The rise of Esther Crawford in Musk’s “hardcore” Twitter The social media giant’s director of product management has become one of the few women in the company to join Elon Musk’s trusted lieutenants. Some insiders believe the 39-year-old has the charismatic energy needed to turn around the struggling Twitter business, while also having the ear of his impulsive owner. Others reviled her as a sycophant and an opportunist.

The case of the troll ship tests Norway’s hold on the Arctic archipelago In a case starting today, Norway’s Supreme Court will assess whether a Latvian fishing vessel needs a Norwegian license to fish for snow crab in an area stretching around the Arctic archipelago of Svalbard. The case will test the Oslo interpretation of territorial waters and control over the region’s resources.

Why passive investing makes less sense in the current environment Passive portfolio management is attractive in a world where investment outcomes are strongly influenced by a universal common factor – as has been the case with the contract of artificial interest rates and massive central bank liquidity injections. But in a world where macro prospects are murky, dynamic asset allocation trumps low fees, writes Mohamed El-Erian.
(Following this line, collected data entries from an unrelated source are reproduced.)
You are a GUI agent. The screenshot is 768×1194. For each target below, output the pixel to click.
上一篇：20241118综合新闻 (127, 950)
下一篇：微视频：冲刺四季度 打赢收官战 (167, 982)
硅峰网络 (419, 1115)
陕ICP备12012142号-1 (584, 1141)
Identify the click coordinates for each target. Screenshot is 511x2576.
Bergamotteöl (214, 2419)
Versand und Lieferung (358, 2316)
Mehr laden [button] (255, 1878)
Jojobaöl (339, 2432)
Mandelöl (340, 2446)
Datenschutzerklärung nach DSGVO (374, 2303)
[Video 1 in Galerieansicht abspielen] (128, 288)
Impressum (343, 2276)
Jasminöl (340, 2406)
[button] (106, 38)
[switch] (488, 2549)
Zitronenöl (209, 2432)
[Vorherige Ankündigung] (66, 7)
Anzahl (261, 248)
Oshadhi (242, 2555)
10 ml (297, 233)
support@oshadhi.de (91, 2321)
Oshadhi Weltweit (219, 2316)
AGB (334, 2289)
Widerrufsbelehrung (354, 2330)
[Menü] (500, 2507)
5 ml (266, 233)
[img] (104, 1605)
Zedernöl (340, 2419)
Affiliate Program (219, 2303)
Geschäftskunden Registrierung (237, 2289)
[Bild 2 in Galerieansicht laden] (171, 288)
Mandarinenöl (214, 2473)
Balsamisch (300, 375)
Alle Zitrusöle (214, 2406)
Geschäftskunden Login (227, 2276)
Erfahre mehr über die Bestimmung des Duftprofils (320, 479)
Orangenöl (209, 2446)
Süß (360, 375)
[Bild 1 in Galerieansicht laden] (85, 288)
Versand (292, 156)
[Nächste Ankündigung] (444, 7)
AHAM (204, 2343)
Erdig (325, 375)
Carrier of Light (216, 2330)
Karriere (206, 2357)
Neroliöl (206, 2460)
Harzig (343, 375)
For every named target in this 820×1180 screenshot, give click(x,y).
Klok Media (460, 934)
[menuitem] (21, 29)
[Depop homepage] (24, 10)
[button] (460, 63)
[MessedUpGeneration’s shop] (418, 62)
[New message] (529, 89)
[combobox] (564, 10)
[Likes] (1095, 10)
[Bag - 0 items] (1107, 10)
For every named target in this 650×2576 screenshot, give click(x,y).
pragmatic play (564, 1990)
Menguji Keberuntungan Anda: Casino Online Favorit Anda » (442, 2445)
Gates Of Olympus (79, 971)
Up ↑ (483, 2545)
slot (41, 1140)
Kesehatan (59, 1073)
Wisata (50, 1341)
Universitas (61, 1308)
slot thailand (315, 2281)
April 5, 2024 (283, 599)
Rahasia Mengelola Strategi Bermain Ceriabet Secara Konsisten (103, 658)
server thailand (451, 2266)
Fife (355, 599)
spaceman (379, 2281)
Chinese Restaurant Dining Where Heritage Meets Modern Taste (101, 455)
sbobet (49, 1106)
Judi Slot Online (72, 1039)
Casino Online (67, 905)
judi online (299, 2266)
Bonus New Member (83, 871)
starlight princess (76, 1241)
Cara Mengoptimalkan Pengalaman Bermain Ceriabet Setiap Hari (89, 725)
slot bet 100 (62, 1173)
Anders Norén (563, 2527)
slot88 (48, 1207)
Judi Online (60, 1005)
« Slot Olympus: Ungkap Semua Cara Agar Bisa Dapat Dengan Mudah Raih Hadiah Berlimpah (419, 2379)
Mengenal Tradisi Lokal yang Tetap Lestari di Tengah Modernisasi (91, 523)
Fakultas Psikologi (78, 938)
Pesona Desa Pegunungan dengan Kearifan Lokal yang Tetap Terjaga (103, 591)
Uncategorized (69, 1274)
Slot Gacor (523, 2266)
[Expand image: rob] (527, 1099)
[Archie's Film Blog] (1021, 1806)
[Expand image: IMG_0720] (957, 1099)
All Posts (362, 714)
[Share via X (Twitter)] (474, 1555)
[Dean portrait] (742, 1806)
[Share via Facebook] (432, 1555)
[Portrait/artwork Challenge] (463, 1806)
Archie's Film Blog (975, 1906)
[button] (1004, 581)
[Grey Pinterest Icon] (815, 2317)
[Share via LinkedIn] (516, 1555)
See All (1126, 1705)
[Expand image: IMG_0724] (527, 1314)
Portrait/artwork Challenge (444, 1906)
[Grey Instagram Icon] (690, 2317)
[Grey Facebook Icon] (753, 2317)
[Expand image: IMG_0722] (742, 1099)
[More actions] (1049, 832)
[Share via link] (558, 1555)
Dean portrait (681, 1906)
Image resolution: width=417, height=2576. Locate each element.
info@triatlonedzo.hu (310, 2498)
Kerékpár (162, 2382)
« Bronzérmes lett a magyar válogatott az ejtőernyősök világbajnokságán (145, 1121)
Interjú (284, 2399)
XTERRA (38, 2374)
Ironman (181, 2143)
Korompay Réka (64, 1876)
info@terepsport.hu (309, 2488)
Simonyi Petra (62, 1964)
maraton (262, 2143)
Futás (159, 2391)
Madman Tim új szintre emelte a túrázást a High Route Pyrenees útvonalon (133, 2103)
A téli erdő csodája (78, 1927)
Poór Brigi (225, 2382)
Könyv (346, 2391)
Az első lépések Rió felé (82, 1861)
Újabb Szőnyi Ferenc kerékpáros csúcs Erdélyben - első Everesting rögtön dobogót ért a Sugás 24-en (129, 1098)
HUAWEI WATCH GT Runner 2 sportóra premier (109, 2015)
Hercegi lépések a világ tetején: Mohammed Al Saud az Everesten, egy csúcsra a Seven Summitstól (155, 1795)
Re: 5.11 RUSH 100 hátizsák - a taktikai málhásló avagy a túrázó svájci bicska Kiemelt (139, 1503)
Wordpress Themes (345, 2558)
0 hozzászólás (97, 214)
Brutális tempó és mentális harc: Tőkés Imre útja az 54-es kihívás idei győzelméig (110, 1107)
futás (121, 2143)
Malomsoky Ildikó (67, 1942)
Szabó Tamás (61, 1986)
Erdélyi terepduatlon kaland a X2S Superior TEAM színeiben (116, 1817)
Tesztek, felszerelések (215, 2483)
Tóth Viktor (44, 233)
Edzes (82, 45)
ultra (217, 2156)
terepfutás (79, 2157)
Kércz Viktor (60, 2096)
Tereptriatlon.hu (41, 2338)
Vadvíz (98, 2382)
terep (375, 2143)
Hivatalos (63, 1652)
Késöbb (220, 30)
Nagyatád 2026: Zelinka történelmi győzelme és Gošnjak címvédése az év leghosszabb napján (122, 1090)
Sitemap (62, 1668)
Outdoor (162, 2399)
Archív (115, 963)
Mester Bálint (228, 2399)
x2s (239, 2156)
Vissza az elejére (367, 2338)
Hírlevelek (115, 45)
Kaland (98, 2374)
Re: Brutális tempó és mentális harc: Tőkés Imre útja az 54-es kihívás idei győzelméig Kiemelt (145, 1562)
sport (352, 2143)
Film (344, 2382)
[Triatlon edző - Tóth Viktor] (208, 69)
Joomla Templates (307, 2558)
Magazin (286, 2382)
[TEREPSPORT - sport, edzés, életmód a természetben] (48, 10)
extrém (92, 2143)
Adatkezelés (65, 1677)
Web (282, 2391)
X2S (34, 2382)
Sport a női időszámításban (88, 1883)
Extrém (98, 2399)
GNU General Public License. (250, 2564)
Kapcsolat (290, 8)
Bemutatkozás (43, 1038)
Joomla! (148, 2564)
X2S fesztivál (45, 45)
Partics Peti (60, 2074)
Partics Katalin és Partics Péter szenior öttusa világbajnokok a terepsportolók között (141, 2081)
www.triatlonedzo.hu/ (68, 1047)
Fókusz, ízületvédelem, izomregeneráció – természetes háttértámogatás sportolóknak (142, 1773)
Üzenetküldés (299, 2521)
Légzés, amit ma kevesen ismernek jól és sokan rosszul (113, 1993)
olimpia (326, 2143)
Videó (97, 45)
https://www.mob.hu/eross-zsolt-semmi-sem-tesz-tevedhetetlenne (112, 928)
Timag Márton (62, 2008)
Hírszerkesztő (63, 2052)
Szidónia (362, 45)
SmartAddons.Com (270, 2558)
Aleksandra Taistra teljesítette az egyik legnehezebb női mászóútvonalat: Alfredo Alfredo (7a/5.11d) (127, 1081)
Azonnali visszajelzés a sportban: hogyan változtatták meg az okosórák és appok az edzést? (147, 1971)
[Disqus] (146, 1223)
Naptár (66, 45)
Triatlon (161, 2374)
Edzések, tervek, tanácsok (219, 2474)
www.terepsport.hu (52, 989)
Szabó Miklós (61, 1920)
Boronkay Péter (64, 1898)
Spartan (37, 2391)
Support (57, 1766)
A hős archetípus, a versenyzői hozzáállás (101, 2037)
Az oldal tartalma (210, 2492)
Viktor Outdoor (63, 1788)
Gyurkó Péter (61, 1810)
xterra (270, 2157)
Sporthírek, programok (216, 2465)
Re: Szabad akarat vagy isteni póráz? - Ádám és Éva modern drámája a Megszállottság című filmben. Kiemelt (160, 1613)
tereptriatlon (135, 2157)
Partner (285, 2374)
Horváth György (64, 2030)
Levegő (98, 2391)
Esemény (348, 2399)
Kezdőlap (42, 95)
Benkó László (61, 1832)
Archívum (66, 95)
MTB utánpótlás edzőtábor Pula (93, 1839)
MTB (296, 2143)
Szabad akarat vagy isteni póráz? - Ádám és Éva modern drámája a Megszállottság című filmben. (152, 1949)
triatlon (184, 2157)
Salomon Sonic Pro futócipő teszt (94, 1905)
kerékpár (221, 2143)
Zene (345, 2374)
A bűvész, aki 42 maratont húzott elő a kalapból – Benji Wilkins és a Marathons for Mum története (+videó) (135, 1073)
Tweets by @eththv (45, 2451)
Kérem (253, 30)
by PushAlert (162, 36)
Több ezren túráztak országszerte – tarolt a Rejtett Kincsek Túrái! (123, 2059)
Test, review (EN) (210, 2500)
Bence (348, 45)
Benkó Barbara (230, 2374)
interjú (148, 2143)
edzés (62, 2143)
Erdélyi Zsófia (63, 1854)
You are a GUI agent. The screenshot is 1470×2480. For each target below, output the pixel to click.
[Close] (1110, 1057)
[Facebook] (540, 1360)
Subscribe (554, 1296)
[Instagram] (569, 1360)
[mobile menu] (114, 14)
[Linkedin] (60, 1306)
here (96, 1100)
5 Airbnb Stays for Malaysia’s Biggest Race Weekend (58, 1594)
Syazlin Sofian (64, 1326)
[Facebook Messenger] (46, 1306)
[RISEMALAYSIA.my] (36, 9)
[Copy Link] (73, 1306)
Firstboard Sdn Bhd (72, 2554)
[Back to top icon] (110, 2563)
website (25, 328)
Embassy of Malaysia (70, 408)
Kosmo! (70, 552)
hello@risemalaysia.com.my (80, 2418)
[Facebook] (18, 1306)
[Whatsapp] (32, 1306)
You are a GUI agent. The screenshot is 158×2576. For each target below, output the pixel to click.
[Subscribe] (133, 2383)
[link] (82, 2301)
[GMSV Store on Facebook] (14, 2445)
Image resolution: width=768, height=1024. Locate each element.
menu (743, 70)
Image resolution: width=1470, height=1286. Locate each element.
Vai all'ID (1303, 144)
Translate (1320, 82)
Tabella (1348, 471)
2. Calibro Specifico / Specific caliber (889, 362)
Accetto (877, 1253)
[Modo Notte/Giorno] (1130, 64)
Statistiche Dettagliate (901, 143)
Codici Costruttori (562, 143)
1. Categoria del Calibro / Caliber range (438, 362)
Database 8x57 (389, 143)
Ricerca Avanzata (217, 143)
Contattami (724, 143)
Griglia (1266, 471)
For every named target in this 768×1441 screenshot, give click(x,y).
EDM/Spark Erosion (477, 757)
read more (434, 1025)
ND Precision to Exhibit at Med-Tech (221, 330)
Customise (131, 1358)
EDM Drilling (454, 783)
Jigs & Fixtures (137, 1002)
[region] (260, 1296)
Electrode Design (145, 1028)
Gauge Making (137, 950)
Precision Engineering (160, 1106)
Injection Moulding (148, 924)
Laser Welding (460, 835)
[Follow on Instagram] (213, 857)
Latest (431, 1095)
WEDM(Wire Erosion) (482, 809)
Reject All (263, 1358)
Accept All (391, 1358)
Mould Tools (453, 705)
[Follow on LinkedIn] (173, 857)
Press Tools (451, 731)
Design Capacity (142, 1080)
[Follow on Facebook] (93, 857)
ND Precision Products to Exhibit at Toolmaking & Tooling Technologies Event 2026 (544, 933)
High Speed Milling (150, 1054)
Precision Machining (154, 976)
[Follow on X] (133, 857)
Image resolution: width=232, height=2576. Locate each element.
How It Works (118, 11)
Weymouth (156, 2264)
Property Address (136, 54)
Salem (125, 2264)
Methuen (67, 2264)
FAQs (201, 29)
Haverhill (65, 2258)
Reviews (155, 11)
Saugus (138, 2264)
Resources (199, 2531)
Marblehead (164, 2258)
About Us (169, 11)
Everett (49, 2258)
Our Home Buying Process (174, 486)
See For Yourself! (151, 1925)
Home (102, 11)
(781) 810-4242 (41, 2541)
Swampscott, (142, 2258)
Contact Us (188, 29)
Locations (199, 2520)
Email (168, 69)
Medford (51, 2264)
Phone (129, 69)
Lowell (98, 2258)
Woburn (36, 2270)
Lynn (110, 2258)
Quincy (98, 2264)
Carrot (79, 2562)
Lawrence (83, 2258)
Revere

What do you do if you hate your job Whatever your reason for being unhappy at work, hating your job is not viable in the long run. Grace Lordan of the London School of Economics shares eight proactive strategies for locating the source of the problem – and doing something about it.

Take a break from the news

Eleven Through is simply “nonsense, nonsense,” while the lower clues are more ambiguous. Try your hand at the latest crossword puzzle from the Financial Times.